++++ Information given ++++
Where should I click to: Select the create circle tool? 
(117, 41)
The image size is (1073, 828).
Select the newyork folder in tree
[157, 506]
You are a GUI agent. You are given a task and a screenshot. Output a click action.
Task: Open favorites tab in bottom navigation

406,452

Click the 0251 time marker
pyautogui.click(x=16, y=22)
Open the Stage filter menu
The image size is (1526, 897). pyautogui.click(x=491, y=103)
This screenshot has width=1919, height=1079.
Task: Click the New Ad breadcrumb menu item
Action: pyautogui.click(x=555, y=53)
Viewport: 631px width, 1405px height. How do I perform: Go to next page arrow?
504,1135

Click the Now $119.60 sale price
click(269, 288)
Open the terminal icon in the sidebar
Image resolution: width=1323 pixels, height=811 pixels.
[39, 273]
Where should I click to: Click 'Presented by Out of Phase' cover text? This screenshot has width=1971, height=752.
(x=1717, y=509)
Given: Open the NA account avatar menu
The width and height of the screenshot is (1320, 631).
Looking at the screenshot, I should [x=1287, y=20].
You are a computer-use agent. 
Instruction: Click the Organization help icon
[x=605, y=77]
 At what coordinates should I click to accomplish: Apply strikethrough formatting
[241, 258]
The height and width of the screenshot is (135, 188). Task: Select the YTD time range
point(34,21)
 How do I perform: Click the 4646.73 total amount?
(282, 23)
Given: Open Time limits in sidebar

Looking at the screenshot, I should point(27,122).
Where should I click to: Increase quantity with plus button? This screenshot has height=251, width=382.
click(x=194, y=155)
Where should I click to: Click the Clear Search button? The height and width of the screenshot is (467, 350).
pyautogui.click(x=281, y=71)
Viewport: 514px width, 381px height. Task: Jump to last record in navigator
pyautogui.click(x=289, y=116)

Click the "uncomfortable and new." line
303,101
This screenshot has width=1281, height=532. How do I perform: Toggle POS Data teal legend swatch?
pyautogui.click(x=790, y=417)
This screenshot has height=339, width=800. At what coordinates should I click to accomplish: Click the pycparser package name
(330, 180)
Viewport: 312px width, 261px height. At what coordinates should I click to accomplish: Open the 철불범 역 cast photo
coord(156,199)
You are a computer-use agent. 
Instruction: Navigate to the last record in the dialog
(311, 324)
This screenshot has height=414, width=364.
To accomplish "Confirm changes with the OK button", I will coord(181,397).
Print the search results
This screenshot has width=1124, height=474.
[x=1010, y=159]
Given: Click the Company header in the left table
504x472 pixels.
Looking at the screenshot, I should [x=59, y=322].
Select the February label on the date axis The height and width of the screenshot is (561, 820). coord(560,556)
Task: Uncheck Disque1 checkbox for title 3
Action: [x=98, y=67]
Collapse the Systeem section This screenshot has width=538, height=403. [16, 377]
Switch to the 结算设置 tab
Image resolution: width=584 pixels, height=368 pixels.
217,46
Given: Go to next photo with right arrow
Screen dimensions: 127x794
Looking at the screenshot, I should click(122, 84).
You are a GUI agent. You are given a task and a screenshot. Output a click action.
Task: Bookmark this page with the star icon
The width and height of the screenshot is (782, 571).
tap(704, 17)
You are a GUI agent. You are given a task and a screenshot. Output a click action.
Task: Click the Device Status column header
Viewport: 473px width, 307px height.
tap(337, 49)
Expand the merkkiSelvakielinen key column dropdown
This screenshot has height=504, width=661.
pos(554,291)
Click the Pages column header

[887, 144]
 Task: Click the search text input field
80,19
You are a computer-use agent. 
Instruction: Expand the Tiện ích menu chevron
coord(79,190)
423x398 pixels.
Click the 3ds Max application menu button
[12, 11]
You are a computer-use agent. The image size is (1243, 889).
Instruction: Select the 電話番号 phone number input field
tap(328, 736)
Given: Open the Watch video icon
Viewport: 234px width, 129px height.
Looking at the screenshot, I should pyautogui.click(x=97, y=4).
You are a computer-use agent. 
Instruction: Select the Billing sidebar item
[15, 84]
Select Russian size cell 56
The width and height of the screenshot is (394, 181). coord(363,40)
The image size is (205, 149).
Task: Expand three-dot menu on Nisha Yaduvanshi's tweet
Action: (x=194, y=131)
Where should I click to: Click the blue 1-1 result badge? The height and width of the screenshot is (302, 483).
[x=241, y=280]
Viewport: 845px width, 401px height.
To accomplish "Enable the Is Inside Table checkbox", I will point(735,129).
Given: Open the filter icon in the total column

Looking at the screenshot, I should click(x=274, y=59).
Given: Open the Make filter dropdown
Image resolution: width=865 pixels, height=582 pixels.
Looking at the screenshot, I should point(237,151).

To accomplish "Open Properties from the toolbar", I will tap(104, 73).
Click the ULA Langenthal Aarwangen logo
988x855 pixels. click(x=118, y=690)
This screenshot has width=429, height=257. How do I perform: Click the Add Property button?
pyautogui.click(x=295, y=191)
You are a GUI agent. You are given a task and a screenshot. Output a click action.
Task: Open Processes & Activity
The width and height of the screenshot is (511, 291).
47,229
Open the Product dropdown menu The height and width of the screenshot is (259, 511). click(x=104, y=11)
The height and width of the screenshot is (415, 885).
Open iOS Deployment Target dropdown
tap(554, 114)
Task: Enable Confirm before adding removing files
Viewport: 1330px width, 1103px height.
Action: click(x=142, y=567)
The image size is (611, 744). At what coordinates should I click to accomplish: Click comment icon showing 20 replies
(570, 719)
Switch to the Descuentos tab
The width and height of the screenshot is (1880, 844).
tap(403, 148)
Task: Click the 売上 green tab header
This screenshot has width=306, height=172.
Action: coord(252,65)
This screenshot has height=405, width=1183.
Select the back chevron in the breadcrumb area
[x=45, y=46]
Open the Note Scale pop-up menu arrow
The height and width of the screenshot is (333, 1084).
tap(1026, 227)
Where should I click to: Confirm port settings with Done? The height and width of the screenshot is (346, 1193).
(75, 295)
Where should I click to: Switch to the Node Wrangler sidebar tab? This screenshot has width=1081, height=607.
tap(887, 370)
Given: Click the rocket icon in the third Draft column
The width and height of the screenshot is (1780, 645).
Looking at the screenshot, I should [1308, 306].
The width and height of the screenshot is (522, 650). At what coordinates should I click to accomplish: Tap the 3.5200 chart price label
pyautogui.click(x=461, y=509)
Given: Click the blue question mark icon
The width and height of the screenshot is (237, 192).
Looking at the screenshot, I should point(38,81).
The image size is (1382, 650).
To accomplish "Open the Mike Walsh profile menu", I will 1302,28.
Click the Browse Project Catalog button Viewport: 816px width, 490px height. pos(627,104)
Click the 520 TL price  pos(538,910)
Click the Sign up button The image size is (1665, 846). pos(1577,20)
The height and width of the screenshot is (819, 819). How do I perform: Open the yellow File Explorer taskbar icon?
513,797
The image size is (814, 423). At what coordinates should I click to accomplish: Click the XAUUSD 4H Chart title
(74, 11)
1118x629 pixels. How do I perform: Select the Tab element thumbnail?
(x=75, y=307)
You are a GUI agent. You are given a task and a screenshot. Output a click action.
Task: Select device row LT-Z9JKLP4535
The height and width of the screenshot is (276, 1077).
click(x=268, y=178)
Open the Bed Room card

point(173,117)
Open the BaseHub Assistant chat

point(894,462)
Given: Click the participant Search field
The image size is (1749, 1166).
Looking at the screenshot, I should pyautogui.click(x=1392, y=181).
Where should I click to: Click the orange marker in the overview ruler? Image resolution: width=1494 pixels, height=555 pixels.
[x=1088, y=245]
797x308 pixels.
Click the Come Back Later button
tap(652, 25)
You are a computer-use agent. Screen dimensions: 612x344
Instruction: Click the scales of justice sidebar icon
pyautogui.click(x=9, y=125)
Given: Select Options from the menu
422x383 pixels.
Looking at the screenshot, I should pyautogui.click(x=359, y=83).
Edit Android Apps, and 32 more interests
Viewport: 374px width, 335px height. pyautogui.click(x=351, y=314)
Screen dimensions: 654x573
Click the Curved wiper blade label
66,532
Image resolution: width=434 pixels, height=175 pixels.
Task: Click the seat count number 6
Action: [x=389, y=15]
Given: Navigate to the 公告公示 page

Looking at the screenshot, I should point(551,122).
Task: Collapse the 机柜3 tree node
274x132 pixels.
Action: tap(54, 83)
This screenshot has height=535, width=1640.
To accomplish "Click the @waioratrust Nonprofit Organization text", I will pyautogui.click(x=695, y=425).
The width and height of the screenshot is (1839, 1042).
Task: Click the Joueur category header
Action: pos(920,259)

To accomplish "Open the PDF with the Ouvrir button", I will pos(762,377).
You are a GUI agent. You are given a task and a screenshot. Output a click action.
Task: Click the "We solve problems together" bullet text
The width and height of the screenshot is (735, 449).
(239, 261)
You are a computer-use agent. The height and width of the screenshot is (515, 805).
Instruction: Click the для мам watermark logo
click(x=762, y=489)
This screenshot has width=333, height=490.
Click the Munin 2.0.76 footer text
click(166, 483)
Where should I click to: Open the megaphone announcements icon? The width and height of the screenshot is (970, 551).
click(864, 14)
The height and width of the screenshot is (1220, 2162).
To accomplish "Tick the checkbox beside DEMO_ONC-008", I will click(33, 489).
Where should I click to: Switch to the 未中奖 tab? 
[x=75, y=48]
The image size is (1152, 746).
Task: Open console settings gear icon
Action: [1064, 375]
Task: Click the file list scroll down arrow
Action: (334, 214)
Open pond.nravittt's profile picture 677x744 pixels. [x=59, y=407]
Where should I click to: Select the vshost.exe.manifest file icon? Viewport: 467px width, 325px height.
++++
▸ **Problem description**: For each line above that contains the word "Enable", copy that line.

▸ **Response**:
To accomplish "Enable the Is Inside Table checkbox", I will point(735,129).
Task: Enable Confirm before adding removing files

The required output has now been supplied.